Researchers from the Chinese Academy of Sciences have made a breakthrough discovery in the field of two-dimensional magnetic materials, unveiling the extraordinary magnetic second harmonic generation (MSHG) effect in monolayer CrPS₄. This finding paves the way for advancements in optoelectronics and opens new avenues for exploring the interplay between magnetism and optical properties in 2D materials.
Decoding 2D Matter with Magnetic Spin
Two-dimensional (2D) materials are class of materials much studied by the research community for their unique properties and capacity in diverse applications. In this plethora of 2D wonders, magnetic materials are particularly intriguing because they would allow us to couple electronic and magnetic functionalities on the nanoscale.

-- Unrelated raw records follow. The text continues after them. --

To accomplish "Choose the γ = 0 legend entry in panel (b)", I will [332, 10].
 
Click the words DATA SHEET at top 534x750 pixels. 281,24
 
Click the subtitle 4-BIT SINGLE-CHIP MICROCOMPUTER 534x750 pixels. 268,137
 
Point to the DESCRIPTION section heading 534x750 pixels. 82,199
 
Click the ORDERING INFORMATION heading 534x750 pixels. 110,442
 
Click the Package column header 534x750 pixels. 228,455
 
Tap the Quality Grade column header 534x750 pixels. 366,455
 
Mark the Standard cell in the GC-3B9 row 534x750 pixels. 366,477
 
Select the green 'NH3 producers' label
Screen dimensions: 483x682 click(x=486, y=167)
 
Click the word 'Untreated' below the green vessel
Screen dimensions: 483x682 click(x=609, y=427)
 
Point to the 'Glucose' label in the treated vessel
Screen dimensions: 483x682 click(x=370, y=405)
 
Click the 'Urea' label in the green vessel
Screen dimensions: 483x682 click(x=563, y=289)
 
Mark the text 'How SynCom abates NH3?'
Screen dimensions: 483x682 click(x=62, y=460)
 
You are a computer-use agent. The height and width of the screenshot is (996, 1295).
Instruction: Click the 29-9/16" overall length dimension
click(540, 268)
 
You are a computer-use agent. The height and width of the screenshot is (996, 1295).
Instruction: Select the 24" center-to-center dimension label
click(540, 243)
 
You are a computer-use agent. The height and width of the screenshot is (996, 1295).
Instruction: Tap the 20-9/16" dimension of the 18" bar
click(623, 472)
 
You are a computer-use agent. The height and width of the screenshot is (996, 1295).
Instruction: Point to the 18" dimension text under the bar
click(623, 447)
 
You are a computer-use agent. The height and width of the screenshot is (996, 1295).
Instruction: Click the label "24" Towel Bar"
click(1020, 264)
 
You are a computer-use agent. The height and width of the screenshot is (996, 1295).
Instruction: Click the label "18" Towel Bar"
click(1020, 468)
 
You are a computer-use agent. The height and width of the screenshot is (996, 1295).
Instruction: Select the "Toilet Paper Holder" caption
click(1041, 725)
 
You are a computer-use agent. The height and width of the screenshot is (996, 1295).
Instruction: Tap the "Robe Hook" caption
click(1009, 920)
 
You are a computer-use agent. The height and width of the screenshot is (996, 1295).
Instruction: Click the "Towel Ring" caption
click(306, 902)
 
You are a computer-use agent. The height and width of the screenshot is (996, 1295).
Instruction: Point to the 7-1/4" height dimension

Now, however, a team of scientists led by Professor Sheng Zhigao at the Hefei Institutes of Physical Science of the Chinese Academy of Sciences believe they have made a breakthrough discovery. The research group has directly discovered the appearance of strong nonlinear magnetic second harmonic generation (MSHG) under ferromagnetic order created in monolayer CrPS₄, a 2D magnetic material. This discovery marks a huge step forward in our knowledge of how magnetism and optical properties intertwine… — Picture courtesy of the University at Buffalo
Uncovering the Mysteries of Second Harmonic Generation
One of the nonlinear optical effects is second harmonic response (SHR) which arises from a process of generating light at twice its original frequency by light-matter interaction. Whereas transient reflectivity is very sensitive on the other hand can provide access to a door to symmetry breaking in materials and, hence it is a very versatile tool for studying different material.
One set of examples are the crystals with broken symmetry (type i) and magnetic system (type c), where SHG was observed traditionally. Nevertheless, this class of SHG is generally quite weak to be beneficial as the inner working of an optical instrument.
This illuminates why this phenomenon works, the researchers note. They observed that, in bulk and monolayer CrPS₄, the antiferromagnetic order fails to exhibit any type c SHG effects. In CrPS₄, a significant type c SHG effect was found in the odd-layered sample due to the ferromagnetic state of the monolayer.
To the best of our knowledge, this corresponds to a type c under electric-dipole approximation (EDA) SHG from 2D magnet with runtime and spatial inversion symmetry breaking. Most importantly, they discovered that the ferromagnetic order-induced type c SHG has an intensity as strong as type i (nonlinear symmetry breaking of crystal structures) SHG. This is very unusual for all known magnetic materials.
Conclusion
This is a major discovery in 2D magnetic materials because this observation of large magnetic SHG raises significant implications of the SHG technique in revealing new properties of thin TMDs, or 2D magnets. This discovery does not only provide a better understanding of the correlation between magnetism and optical properties but also opens up possibilities towards high-end optoelectronic device applications. Their research makes it possible to study the exotic properties and potential applications of 2D magnetic materials in additional future technologies.